Jul 31, 2007

Luck and NFL Outcomes 1


INTRODUCTION


Over the past few weeks, I've been interested in the amount of luck in NFL outcomes. I was interested primarily because I wanted to know just how good a game prediction model can get. In other words, what's the theoretical best that a prediction model can do? 70% correct? 95% correct? I think I've stumbled upon the answer.

The very best computer models predict winners at only a 70-75% rate. But that's not saying much because a monkey could predict winners 50% of the time. A monkey who knows which team is the home team could be correct 58% of the time. Even the Las Vegas odds makers aren't much better. They're correct less than 65% of the time.

It got me thinking. If a team is the very best team in the NFL, why wouldn't it have a 100% chance of winning each game? Why aren't there lots of 16-win teams? I thought that there must be good deal of luck involved to prevent the #1 team in the league from winning more than 13 or 14 games each year. Otherwise, why wouldn't the best team win 16 games every year?

In this post, I'll compare the actual distribution of NFL season wins to the distribution of a league determined by pure luck. Next, I'll compare the actual distribution to a league that theoretically is based on pure skill. Then finally, I'll show how I mathematically synthesized those two comparisons to determine exactly how much of the NFL is really just luck.

WHAT I MEAN BY LUCK

I'm not talking about a freak gust of wind or a slick patch of turf at a critical time and place to alter the outcome of a game. Although things like that happen, I'm talking about a much more ordinary phenomenon. An example I've used before goes like this:

Consider a very simple example game. Assume both PIT and CLE each get 12 1st downs in a game against each other. PIT's 1st downs come as 6 separate bunches of 2 consecutive 1st downs followed by a punt. CLE's 1st downs come as 2 bunches of 6 consecutive 1st downs resulting in 2 TDs. CLE's remaining drives are all 3-and-outs followed by a solid punt. Each team performed equally well, but the random "bunching" of successful events gave CLE a 14-0 shutout.

The bunching effect doesn't have to be that extreme to make the difference in a game, but it illustrates my point. Natural and normal phenomena can conspire to overcome the difference between skill, talent, ability, strategy, and everything else that makes one team "better" than another.

For more on how I define luck, see this post.

A PURE LUCK LEAGUE

What if the NFL was 100% luck? By that I mean, "what if the winner of each game was determined as if it were a flip of a fair coin?" The binomial distribution gives us the answer. The distribution mimics a bell-curve normal distribution. The graph below is a histogram of season win totals in a pure luck league.

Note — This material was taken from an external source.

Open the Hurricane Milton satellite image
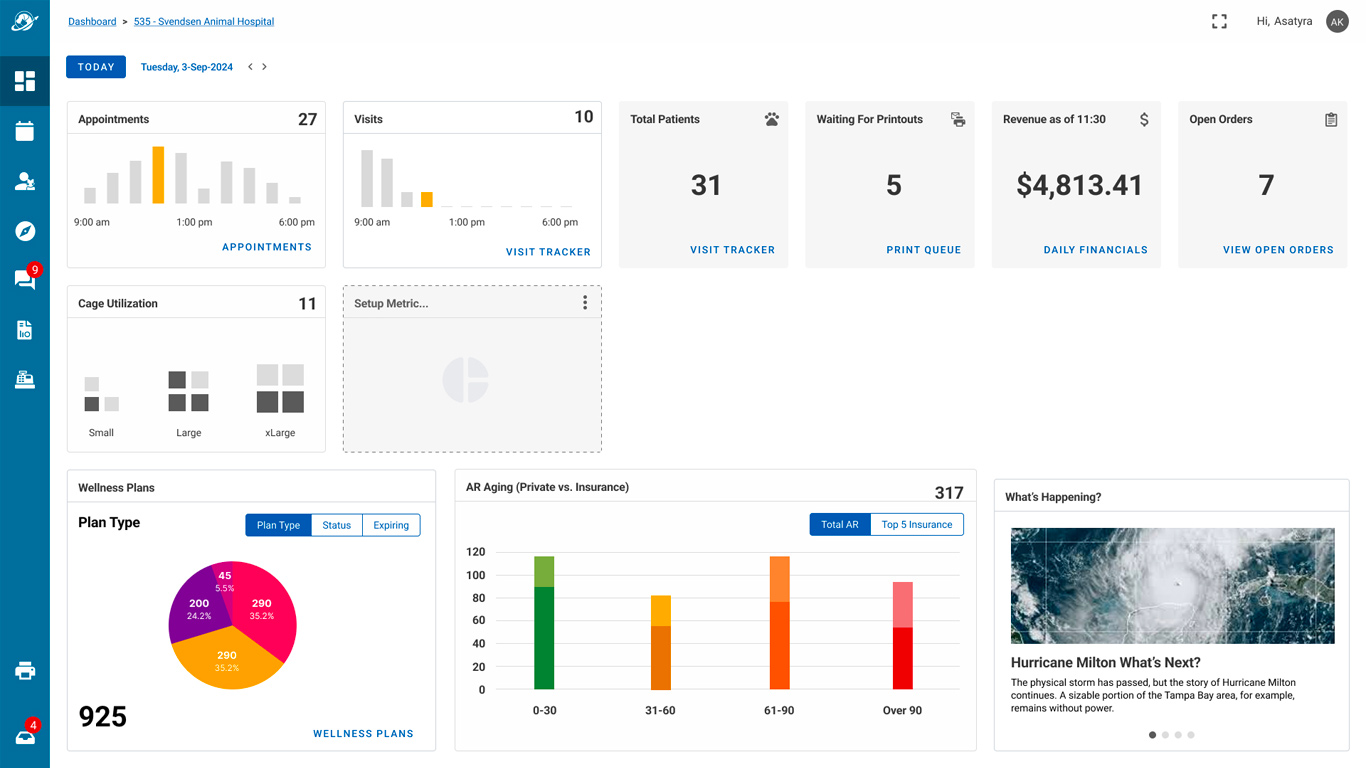The width and height of the screenshot is (1366, 768). point(1172,586)
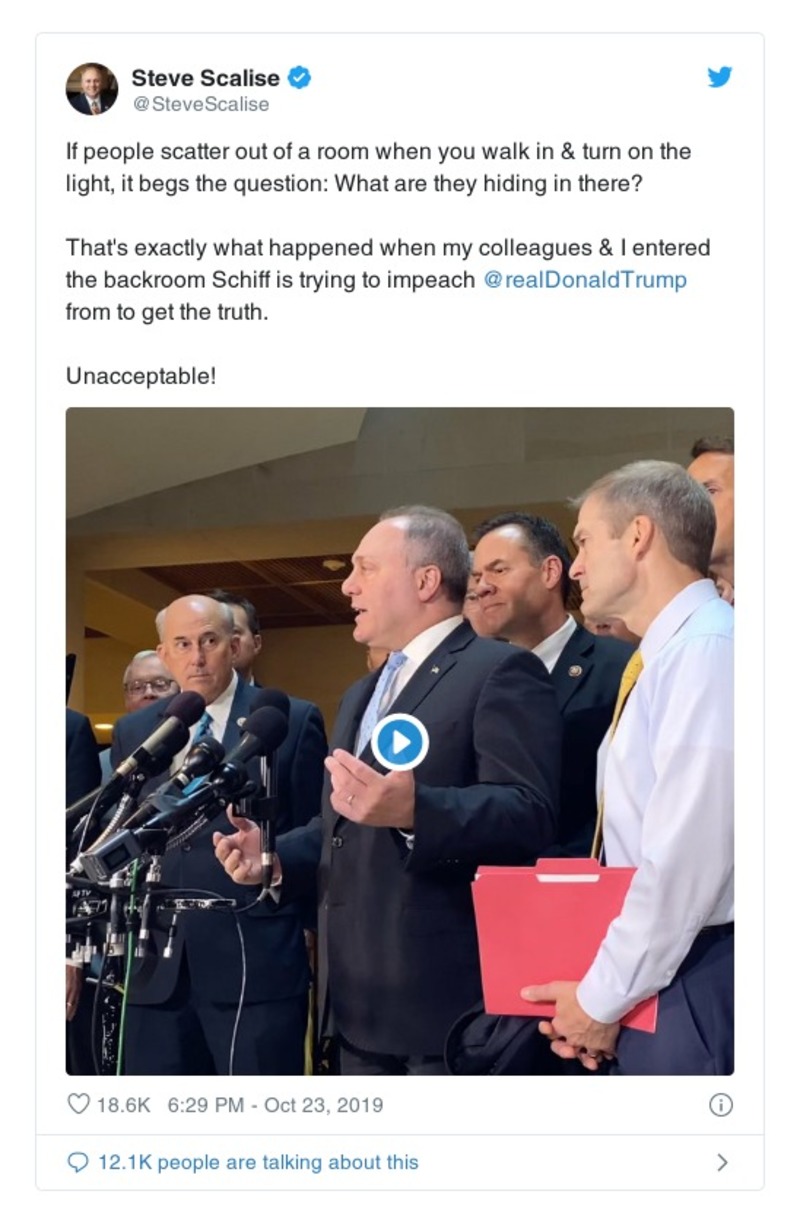View the 18.6K likes count

pos(123,1105)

As we'd expect, it illustrates that in such a league with 16 games, 8 wins would be the most common season outcome. About 20% of all teams would finish 8-8. About 5% of all teams would finish 11-5 and another 5% would finish 5-11. Almost no teams would finish undefeated or winless (each having a 0.00002 probability).

This type of league represents perfect parity. Every team has exactly a 50% chance of winning each game. To spectators (and NFL analysts) however, it would still appear that some teams are "better" than others. Some teams would even appear "hot" because they won several games in row, when in reality it's just an artifact of luck. (Sometimes when you flip a coin you get heads a few times in a row.) Does the coin have momentum? Is it hot? Some coins would have an above average number of heads several seasons in a row. Is that coin a dynasty?

But the real question is: How does the actual distribution of NFL regular season wins compare to the hypothetical luck league? How different is the observed distribution from an idealized distribution of pure luck? The histogram below shows the distribution of the actual NFL regular season win totals for every team since 2002, when the current division structure and scheduling system began. It's slightly irregular because it represents just five seasons (160 team records).



9-7 turns out to be the most common W-L record, followed by 10-6. I didn't expect that. At first, I thought I had discovered something interesting in the "dip" that the distribution takes at 7 wins. I thought that it was evidence that, even more often than we'd expect, teams with playoff hopes usually beat teams with nothing to gain at the end of the season. This effect would result in extra occurrences of 10-game winners. But after running many simulations of random sets of five seasons, irregularities like that were very common by chance alone. (More on that later.)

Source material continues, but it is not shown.